AI · · · source (techcrunch.com)

Seventy-six cybersecurity professionals signed an open letter arguing that the US export order on Claude Fable 5 and Mythos 5 takes away tools defenders rely on without addressing the real risk. The signatories include Alex Stamos (formerly Facebook), Casey Ellis (Bugcrowd), Jon Callas (cryptographer, formerly Apple), Paul Vixie, Dino Dai Zovi, Katie Moussouris, and Rachel Tobac.

Their core technical claim, attributed to Moussouris, is that the Amazon paper behind the order describes a guardrail bypass, not a new exploit class. The setup involves asking the model to read open-source code with planted vulnerabilities and propose fixes, the kind of request defenders make every day. She argues the behavior in the paper cannot be cleanly patched without breaking the model for defensive use, since the same prompts let security teams request bug fixes, explanations, and confirmations against test cases.

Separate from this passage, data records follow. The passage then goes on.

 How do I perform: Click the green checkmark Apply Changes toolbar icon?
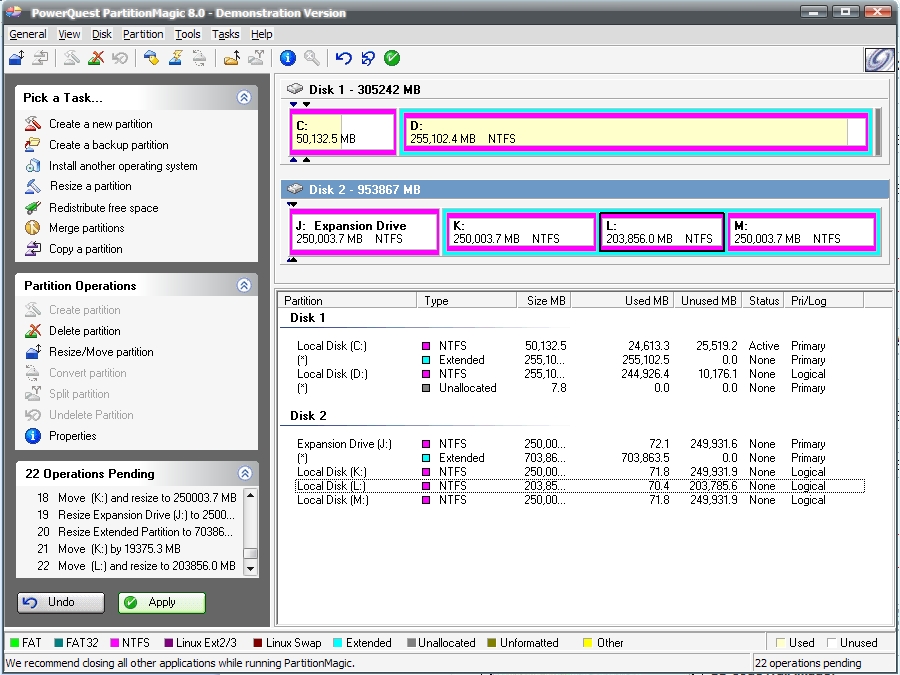point(392,58)
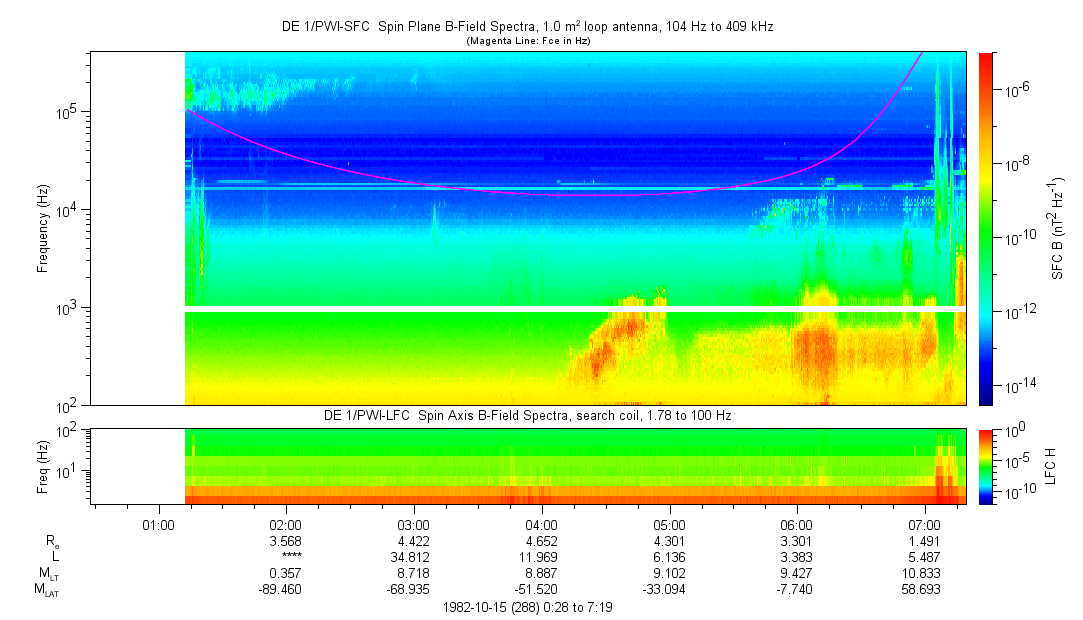1083x620 pixels.
Task: Click the DE 1/PWI-SFC plot title
Action: (527, 27)
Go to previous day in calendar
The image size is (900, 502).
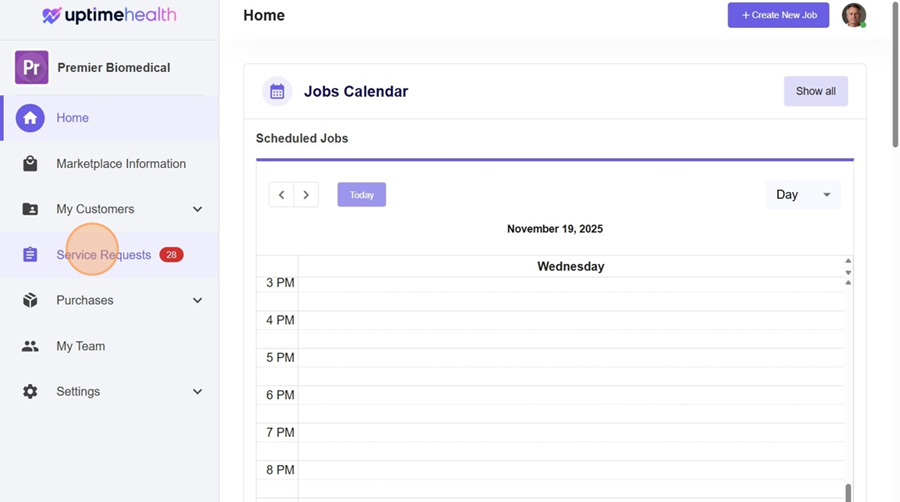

The letter notes the same workflow can be reproduced on OpenAI's GPT-5.5, Anthropic's own Opus 4.8 and Sonnet, and Kimi 2.7 from China. Restricting Fable, the group writes, removes one defender tool without removing the underlying capability from anyone else, including adversaries. The signatories ask the administration to lift the order and to set up a transparent rule-making process that brings in industry and academic experts before any future model-level controls go out.

Why it matters

If your security team has been weighing how to staff up around Mythos or Fable, the letter is the clearest argument on record that the current policy is asymmetric: it constrains defenders while leaving the same techniques broadly available. The call worth tracking is the proposal for a rule-making process that involves outside experts, since that process would shape every model-level control after this one.